You could tell this was bigger than a typical Highland race. Runners were actually warming up. The race actually started on time. There was actually somewhere under cover, out of the rain to get changed. There were actually more than two people watching. I’m surprised some of the running purists didn’t turn their back on such niceties in disgust.
The course – the senior men’s course at least – is an almost 10km route around Loch Ness golf course, known locally as Fairways. Golf course – sounds easy doesn’t it? All that manicured grass and gentle undulations. Not a bit of it. The principal feature of the course is a 150ft, four-minute or so climb, which brings the runner onto an uneven, filthy track that infuriatingly continues to rise ever so slightly.
The course then takes a sharp left and sends you plummeting downhill. There’s chance for a quick glance at the Moray Firth and Inverness below, before eyes are glued to the ground, ensuring that hurtling progress across grass, mud and gravel does not end in an embarrassing fall.

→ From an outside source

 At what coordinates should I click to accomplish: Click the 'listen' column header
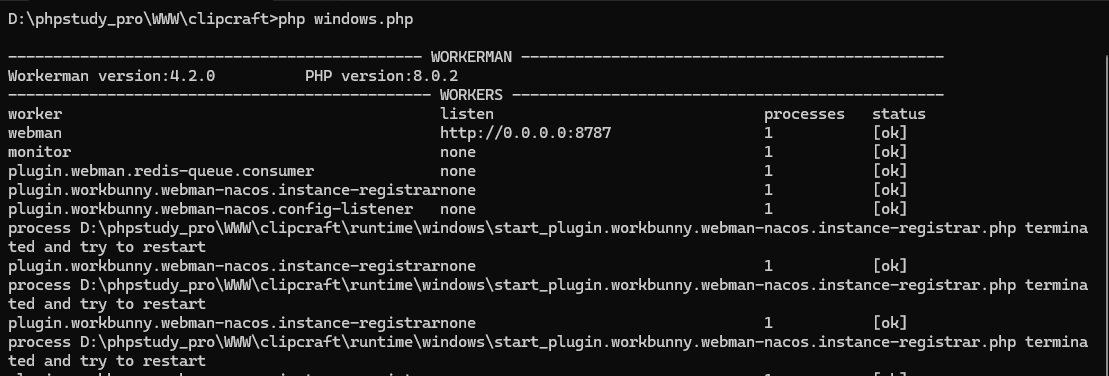(467, 114)
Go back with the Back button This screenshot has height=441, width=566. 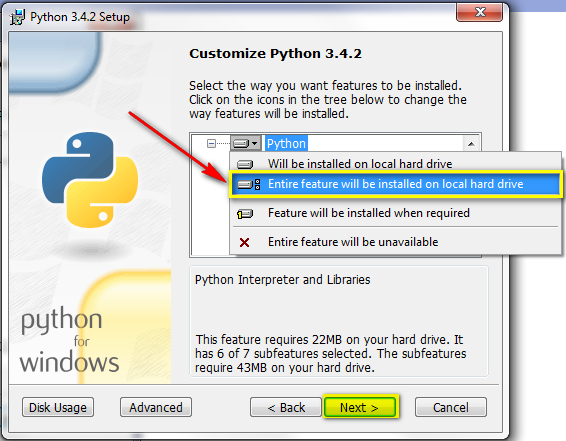coord(286,407)
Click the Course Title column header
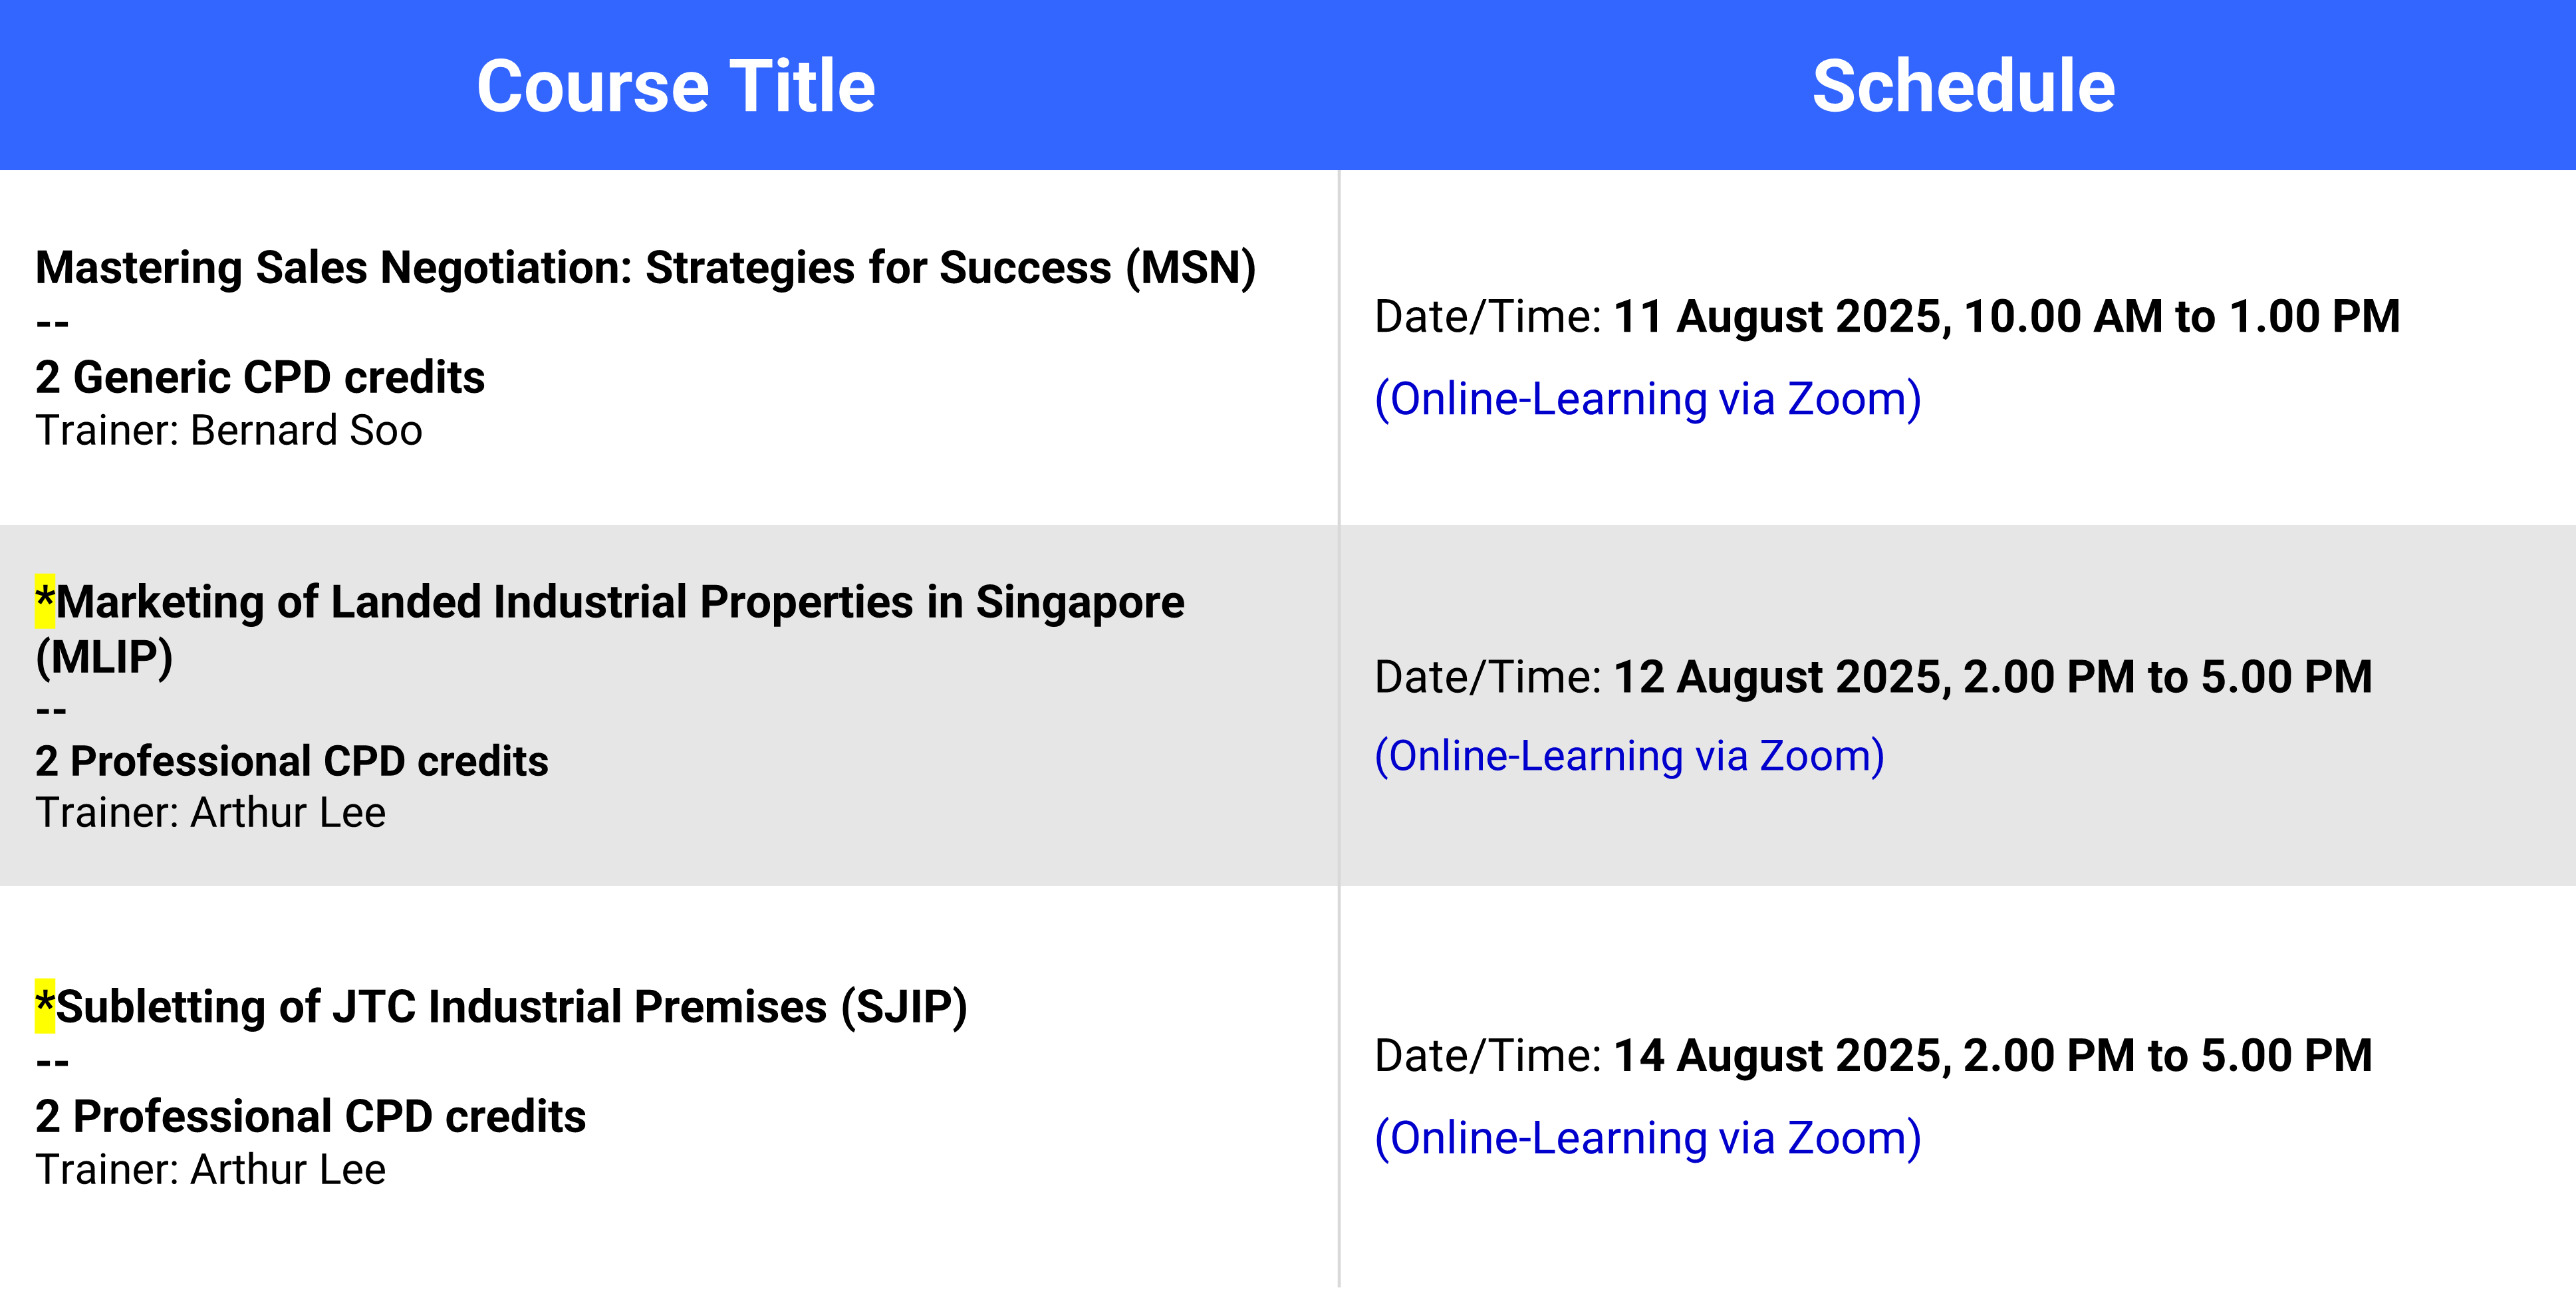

At the bottom, you climb again for a short while – always into the face of the prevailing wind – and reach a track that takes you to the finish line, where lots of people helpfully shout at you to ‘dig in’. I’m digging like mad, I thought. Alas, this isn’t the finish line yet; there’s another two laps to go.
I dug in.
Inverness Harriers were second team home, so silver medals all round. That means my grandchildren won’t think I was a total loser. We were outgunned by Forres Harriers. I’d like to say that the Forres/Inverness rivalry is like Coe/Evett, Manchester United/Liverpool or Federer/Nadal.
It’s not, and no amount of poetic licence can change that. Apart from a wee bit of blether and gamesmanship pre-gun, there were no elbows in the charge for the first corner and no spikes down shins. Perhaps we should have resorted to those tactics, because we were walloped by Forres. Clearly we didn’t dig in enough.